Ce n’est pas une catastrophe, c’est une grande nouvelle.
C’est une foule de sentiments.
C’est une armée de coeurs.
C’est une chance qui souffle comme un ouragan, un signal qui nous dit que contrairement à ce que nous croyions, l’espoir est là. Peut-être pas pour nous, peut-être pour les autres. Mais il est bien là.

Yuka

Roumi s’est scanné avec Yuka. 3/100. Médiocre. Nous ne l’enterrerons pas trop près du potager qui, par la force des choses, est bio. On n’a pas l’argent pour les engrais. On fait pousser les haricots sur l’arbre dont on ne connaît que le nom, les choux sous les tomates, le maïs au milieu du tout. C’est un désordre absolu mais tout va. Au dehors c’est le temps des méchants et des méchancetés. Ici, c’est différent mais dehors, oui, c’est le temps des méchants et des méchancetés.
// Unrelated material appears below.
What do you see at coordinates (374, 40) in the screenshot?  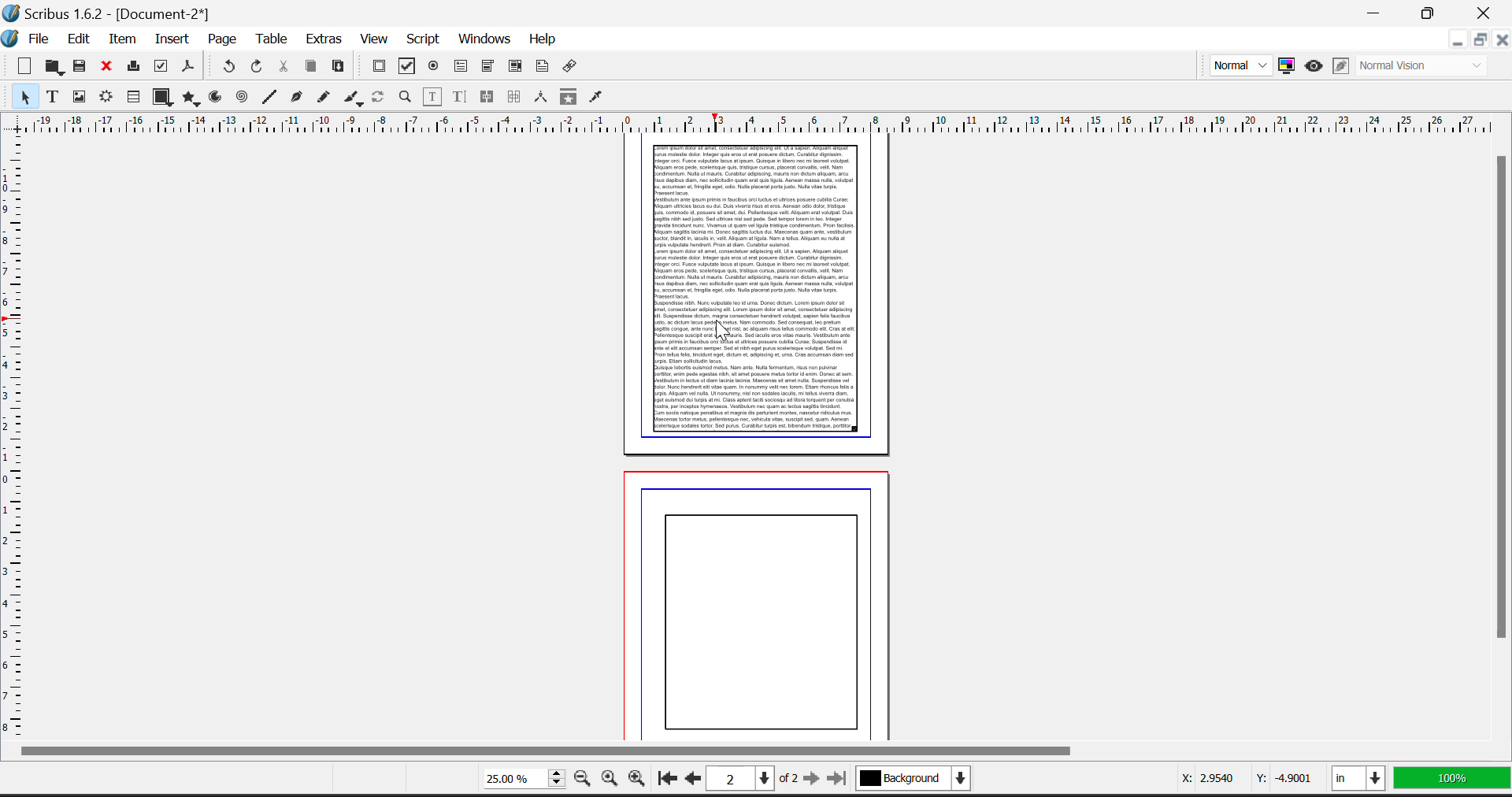 I see `View` at bounding box center [374, 40].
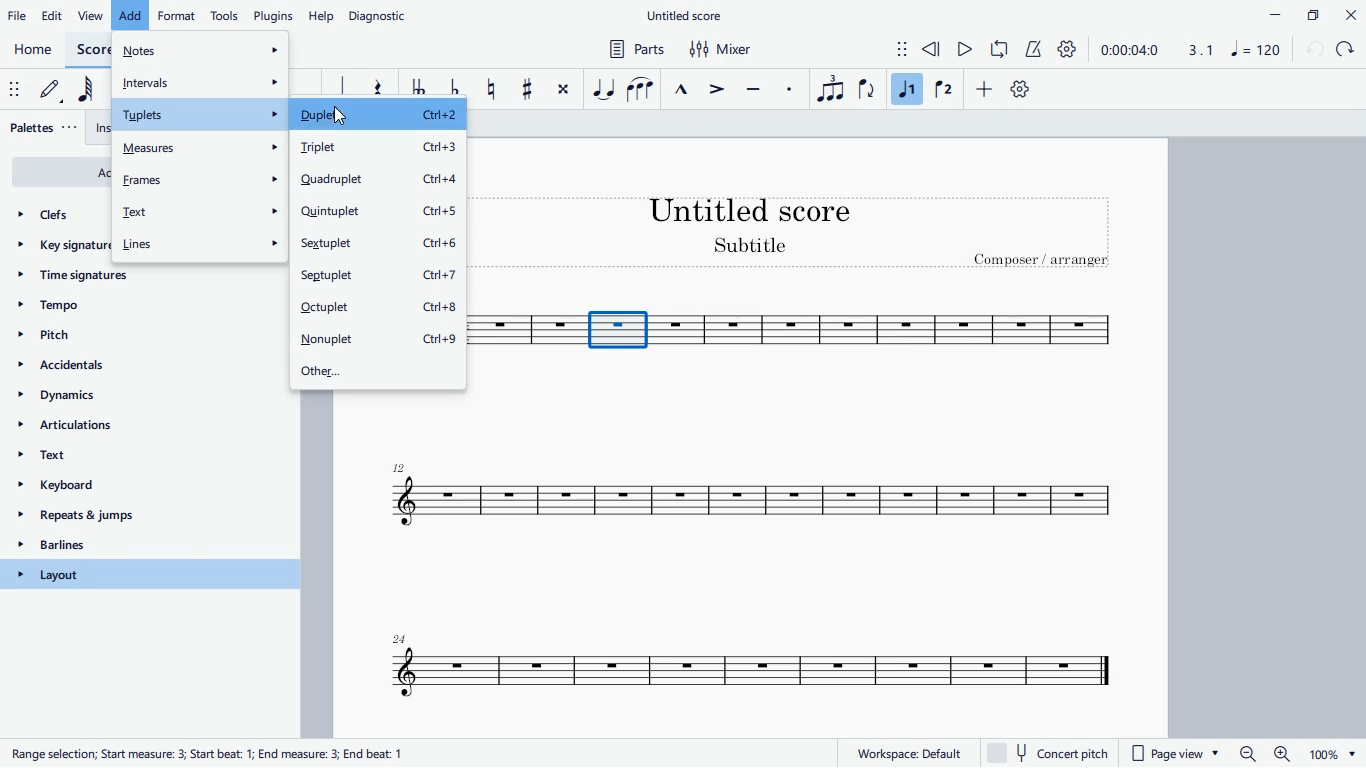 The height and width of the screenshot is (768, 1366). What do you see at coordinates (492, 88) in the screenshot?
I see `toggle natural` at bounding box center [492, 88].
Le journal publie un article dans lequel est proclamée dans la joie la mort de l’empathie, de la tolérance, de la justice. Nous voudrions aujourd’hui vivre dans un monde égoïste, intolérant, injuste ? Non. Nous voulons être nous-mêmes égoïstes, intolérants et injustes, sans pour autant accepter que les autres le soient à notre égard. Pourtant, on ne peut avoir l’un sans l’autre, car, maintenant. qui va-t-on pouvoir mépriser qui ferait preuve en retour de tolérance ? Qui va-t-on pouvoir dominer qui n’essayera pas de nous dominer ? Sommes-nous si puissants que nous n’avons rien à craindre ? Et pire. Qui va-t-on pouvoir adorer qui nous aimera en retour ? Les puissants dont nous collons les portraits sur nos cœurs nous méprisent. Alors ? Dans ce cas, tout ce qui nous resterait, ce serait l’illusion du bonheur. Au dehors c’est le temps des méchants et des méchancetés. Ici, c’est nous. On a de l’amour qui pousse en serre. On ne le dit pas parce que ça énerve les gens. On garde ça pour nous.

Elle

Au cœur de la tempête, j’aurai trouvé le calme dans tes yeux, le courage dans ton cœur et la force dans ta main dans la mienne.
Reina n’est pas comme les autres. Elle écrit sur des débris, elle écrit des poèmes affamés. Elle écrit sur celles et ceux qu’elles croisent, que l’on croit être des zombies, qui sont un soulèvement. Elle écrit ce que d’autres n’osent même pas penser.

Stella

Stella se demandait si l’inaction était le propre de la politique.
L’inaction écologique.
L’inaction humanitaire.
L’inaction éducative.
L’inaction économique.
L’inaction sociale.
Et si ceux et celles qui tentaient quelque chose seraient rapidement stigmatisé. es. Écarté. es.
Les choses restent en l’état. Les choses restent, en l’état. C’est ce que se disait Stella.
Peut-être même est-ce la raison pour laquelle la régression semble au monde politique être un travail à part entière, pensa-t-elle.

Imaginons Sisyphe considérant que sa punition n’est pas de pousser la pierre au sommet de la montagne mais au contraire de lui faire dévaler la pente.

Tintum

Tintum collectionnait les médailles parce qu’il coupait les têtes à tour de bras. Tintum était fier de ses décorations et pour les meurtres, il avait toujours une explication. On ne pouvait pas comprendre, et regardez comme celle-ci brille. Je l’astique à l’alcool pur, et les parents de cet enfant avaient fait, ou peut-être dit, des horreurs. 
Il faudra faire avec ceux et celles qui prennent leurs blessures pour des justifications.

Kyle ne comprend pas

Nesle fait pousser des choses au bord de la route, derrière la maison en carton. C’est gris ou même noir de poussière, mais ça pousse. Elle arrose comme elle peut, en crachant, en pissant, en pleurant parfois. Faut pas pleurer, dit Kyle. Si, dit Nesle. Faut pleurer quand on ose. C’est ça qui fait pousser les choses et les gens.